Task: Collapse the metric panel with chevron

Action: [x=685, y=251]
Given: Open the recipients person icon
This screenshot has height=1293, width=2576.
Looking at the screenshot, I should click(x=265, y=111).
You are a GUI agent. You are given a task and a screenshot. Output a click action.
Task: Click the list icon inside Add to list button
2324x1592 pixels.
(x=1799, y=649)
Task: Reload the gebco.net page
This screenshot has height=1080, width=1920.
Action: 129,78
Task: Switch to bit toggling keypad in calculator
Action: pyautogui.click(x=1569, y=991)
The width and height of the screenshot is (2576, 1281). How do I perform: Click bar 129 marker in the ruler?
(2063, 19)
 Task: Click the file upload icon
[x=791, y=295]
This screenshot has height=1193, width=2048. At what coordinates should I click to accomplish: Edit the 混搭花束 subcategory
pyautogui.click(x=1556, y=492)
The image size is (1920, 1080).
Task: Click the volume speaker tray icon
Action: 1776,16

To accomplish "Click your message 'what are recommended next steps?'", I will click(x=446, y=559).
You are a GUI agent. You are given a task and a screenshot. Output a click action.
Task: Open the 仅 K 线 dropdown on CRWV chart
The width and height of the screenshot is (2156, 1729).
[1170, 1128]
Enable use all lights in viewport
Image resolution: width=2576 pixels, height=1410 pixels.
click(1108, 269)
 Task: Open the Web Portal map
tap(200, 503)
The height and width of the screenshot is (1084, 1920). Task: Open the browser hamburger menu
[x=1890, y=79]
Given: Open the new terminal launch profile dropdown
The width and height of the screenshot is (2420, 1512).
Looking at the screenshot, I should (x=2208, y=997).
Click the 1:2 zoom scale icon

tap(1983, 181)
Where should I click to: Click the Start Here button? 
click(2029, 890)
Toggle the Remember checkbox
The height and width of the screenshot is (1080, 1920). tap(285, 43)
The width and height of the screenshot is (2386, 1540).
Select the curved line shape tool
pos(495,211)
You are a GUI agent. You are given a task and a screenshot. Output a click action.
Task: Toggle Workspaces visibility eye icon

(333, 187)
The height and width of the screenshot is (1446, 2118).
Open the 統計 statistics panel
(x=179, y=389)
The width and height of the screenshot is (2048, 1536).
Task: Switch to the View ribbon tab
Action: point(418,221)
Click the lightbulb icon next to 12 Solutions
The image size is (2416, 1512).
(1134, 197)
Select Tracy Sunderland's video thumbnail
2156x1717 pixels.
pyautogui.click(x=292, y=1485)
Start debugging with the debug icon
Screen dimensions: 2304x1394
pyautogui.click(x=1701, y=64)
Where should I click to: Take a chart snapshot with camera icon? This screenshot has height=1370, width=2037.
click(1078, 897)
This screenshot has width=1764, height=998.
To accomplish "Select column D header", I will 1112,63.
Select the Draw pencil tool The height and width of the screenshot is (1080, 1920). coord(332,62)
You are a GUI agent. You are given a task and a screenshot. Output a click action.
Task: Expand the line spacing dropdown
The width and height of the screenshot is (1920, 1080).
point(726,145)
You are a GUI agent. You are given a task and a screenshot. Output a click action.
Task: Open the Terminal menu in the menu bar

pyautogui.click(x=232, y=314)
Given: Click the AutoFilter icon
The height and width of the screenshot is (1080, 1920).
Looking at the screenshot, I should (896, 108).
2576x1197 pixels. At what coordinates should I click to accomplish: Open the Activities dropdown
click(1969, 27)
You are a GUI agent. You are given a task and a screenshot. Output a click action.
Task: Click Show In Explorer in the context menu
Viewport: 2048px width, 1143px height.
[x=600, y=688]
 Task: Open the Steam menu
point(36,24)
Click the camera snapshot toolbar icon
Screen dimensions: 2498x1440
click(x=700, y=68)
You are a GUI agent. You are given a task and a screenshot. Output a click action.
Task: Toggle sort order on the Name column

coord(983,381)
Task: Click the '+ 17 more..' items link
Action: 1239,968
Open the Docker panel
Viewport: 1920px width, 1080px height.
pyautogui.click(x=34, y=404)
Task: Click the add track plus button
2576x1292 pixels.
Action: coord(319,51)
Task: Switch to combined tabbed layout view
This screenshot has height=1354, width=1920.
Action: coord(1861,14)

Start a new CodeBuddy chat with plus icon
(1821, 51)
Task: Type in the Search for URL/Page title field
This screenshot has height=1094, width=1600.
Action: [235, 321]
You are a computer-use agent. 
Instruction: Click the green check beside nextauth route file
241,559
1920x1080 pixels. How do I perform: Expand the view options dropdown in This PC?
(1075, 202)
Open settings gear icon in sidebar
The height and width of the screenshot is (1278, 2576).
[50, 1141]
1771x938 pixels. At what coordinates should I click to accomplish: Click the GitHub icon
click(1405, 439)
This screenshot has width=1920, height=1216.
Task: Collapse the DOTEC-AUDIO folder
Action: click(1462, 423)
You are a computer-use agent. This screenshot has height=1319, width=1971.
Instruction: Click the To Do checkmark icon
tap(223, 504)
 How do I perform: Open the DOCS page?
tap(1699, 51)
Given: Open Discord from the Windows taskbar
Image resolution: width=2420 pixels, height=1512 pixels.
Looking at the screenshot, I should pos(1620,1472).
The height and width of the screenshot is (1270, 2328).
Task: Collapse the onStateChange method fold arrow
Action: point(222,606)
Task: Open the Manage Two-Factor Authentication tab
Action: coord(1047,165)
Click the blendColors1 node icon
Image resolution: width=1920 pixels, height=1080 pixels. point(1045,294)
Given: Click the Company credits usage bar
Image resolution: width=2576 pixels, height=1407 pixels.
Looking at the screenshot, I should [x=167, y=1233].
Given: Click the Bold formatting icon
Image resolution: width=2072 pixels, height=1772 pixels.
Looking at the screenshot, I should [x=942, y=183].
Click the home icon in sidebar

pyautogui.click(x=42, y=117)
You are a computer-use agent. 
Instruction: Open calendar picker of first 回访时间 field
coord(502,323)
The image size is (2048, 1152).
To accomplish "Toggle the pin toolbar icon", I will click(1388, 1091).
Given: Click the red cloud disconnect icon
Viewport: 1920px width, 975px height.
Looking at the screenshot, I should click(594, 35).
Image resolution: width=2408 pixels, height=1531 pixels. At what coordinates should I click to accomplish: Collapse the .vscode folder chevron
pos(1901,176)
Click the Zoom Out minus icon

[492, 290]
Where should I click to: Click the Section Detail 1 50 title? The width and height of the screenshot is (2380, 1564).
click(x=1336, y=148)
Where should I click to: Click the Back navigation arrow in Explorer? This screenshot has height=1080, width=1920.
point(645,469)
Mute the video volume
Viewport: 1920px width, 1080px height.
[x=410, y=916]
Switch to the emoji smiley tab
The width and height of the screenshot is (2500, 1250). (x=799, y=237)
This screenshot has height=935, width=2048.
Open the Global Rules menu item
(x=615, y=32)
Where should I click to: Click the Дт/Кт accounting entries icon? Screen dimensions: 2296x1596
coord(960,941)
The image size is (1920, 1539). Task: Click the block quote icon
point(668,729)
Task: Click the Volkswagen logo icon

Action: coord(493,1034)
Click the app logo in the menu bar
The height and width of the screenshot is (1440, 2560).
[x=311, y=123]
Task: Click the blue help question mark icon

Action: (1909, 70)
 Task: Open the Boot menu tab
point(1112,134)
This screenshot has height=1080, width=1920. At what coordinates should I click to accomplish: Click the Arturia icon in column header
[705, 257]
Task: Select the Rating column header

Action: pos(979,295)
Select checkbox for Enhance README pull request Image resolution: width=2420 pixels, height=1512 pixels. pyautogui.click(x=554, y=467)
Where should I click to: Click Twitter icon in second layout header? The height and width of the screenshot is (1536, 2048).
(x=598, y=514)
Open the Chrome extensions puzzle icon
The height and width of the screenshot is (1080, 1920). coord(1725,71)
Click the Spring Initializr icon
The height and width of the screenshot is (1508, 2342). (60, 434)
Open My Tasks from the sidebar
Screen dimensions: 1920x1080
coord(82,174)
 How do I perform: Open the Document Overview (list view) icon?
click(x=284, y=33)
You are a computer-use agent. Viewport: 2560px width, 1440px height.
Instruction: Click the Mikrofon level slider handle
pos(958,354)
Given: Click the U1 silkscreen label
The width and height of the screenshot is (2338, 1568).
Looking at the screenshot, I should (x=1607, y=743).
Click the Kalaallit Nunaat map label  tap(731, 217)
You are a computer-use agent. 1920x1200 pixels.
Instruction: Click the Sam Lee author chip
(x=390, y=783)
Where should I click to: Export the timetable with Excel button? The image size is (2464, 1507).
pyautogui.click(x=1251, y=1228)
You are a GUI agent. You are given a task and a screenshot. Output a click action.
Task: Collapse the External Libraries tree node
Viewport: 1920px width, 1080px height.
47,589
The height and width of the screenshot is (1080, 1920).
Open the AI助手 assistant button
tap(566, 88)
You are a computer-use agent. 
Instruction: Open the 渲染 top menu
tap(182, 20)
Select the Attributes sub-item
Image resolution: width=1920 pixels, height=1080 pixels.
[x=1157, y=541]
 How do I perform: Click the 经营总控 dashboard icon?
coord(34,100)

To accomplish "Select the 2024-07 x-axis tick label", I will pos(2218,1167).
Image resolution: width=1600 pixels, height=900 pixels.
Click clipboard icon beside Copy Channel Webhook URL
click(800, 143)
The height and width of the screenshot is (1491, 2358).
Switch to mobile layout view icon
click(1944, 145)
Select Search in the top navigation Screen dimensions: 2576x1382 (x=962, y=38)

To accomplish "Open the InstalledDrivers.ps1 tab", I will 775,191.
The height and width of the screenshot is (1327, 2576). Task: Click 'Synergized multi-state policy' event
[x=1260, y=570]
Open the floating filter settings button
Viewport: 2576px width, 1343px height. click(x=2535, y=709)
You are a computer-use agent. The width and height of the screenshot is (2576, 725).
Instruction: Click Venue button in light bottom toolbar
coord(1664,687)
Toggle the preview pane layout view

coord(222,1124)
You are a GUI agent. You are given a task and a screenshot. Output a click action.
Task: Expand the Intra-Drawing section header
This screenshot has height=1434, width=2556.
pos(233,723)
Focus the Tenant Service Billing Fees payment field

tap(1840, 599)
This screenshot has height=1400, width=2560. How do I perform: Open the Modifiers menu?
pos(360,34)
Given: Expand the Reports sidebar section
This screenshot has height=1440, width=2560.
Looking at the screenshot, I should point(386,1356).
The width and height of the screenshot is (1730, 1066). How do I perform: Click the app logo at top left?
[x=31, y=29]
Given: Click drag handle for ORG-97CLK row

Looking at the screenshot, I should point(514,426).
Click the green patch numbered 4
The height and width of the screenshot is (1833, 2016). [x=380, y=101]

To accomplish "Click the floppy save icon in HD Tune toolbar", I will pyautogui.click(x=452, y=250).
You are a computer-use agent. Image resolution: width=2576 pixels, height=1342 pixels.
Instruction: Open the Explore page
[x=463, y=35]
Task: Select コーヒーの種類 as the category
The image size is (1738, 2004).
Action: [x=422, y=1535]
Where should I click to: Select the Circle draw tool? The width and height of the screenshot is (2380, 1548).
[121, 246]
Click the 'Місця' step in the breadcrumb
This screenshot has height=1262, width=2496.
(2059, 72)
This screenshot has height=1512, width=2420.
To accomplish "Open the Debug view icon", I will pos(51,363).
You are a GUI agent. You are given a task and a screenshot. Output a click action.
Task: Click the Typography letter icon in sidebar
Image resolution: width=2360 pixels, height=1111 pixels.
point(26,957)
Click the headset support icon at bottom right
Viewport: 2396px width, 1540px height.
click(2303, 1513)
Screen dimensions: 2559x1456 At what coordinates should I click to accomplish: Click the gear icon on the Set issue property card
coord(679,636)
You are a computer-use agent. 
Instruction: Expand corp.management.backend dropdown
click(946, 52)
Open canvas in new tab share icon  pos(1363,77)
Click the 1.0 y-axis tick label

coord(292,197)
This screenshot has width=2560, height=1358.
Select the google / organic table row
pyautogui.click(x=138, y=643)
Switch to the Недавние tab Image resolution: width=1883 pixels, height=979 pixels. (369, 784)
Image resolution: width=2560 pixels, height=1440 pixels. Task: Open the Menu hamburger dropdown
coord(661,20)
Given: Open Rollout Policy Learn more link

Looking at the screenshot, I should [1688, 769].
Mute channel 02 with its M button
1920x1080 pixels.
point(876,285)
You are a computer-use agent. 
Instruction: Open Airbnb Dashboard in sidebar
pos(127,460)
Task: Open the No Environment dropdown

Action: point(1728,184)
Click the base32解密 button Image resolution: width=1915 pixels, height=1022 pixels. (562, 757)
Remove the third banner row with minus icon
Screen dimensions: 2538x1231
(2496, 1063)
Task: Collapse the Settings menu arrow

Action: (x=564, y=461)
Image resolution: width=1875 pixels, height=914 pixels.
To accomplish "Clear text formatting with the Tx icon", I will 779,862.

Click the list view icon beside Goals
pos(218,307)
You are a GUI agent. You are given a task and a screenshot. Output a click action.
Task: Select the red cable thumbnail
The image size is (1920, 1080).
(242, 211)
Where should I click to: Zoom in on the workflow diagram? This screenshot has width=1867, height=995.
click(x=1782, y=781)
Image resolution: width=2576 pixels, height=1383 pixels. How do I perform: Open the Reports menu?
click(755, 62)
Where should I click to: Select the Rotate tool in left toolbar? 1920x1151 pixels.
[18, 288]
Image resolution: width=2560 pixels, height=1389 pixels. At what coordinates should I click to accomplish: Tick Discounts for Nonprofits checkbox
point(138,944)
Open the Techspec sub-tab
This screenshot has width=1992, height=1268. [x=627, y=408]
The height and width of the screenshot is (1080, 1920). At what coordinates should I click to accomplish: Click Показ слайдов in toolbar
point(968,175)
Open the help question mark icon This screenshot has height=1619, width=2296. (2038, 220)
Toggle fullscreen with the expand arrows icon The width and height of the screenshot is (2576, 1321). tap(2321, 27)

============

## What you need to do
Please print verbatim each line from the first line of the entries above to the line that contains "Task: Reload the gebco.net page", inclusive, and nothing more.

## Result of this task
Task: Collapse the metric panel with chevron

Action: [x=685, y=251]
Given: Open the recipients person icon
This screenshot has height=1293, width=2576.
Looking at the screenshot, I should click(x=265, y=111).
You are a GUI agent. You are given a task and a screenshot. Output a click action.
Task: Click the list icon inside Add to list button
2324x1592 pixels.
(x=1799, y=649)
Task: Reload the gebco.net page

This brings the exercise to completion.